Stored items
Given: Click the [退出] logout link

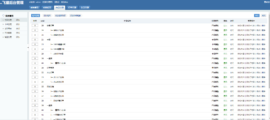Looking at the screenshot, I should [57, 2].
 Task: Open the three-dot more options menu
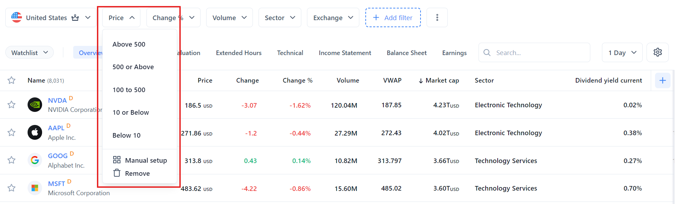point(437,18)
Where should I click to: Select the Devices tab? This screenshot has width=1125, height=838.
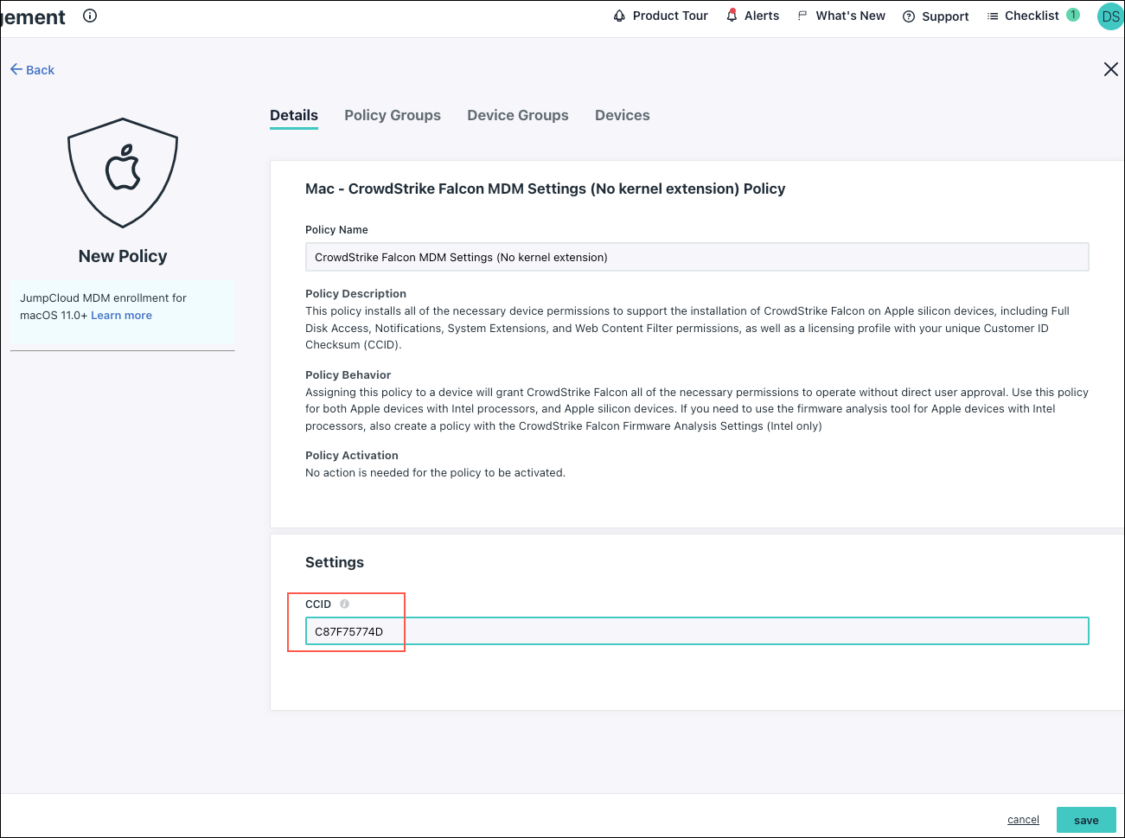(x=622, y=115)
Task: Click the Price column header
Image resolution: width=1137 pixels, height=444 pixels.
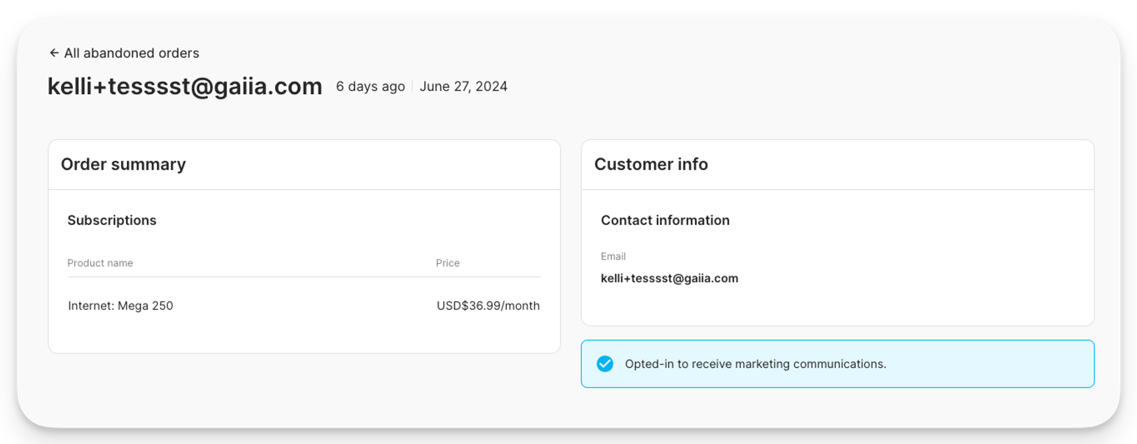Action: pyautogui.click(x=447, y=263)
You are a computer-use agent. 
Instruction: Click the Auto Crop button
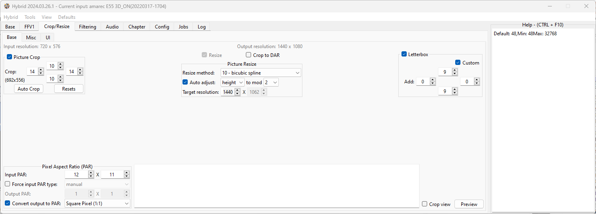[x=28, y=89]
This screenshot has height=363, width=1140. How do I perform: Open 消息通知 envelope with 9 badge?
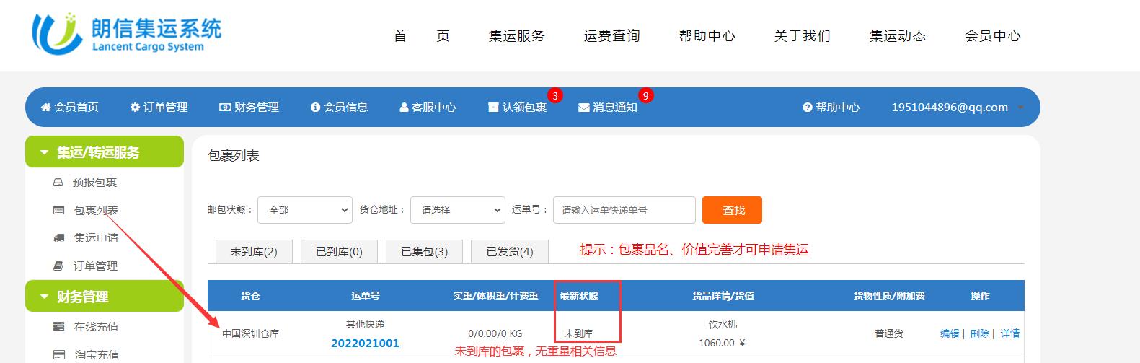[x=607, y=108]
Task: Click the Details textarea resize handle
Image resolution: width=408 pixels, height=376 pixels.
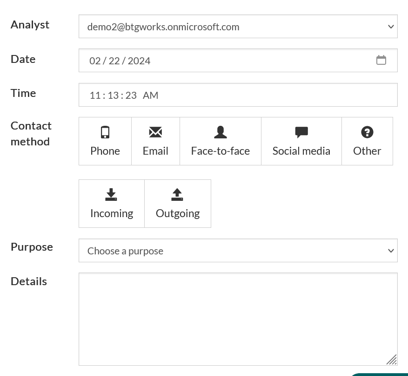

▶ REQUIRED ACTION
Please transcribe, word for word, every line from the one containing "You are a computer-use agent." through the last line of the records, both included, and leave the pictures out.

▶ EXPECTED ANSWER
You are a computer-use agent. 
Instruction: Click the Auto Crop button
[x=28, y=89]
This screenshot has height=363, width=1140. How do I perform: Open 消息通知 envelope with 9 badge?
[x=607, y=108]
Task: Click the Details textarea resize handle
Image resolution: width=408 pixels, height=376 pixels.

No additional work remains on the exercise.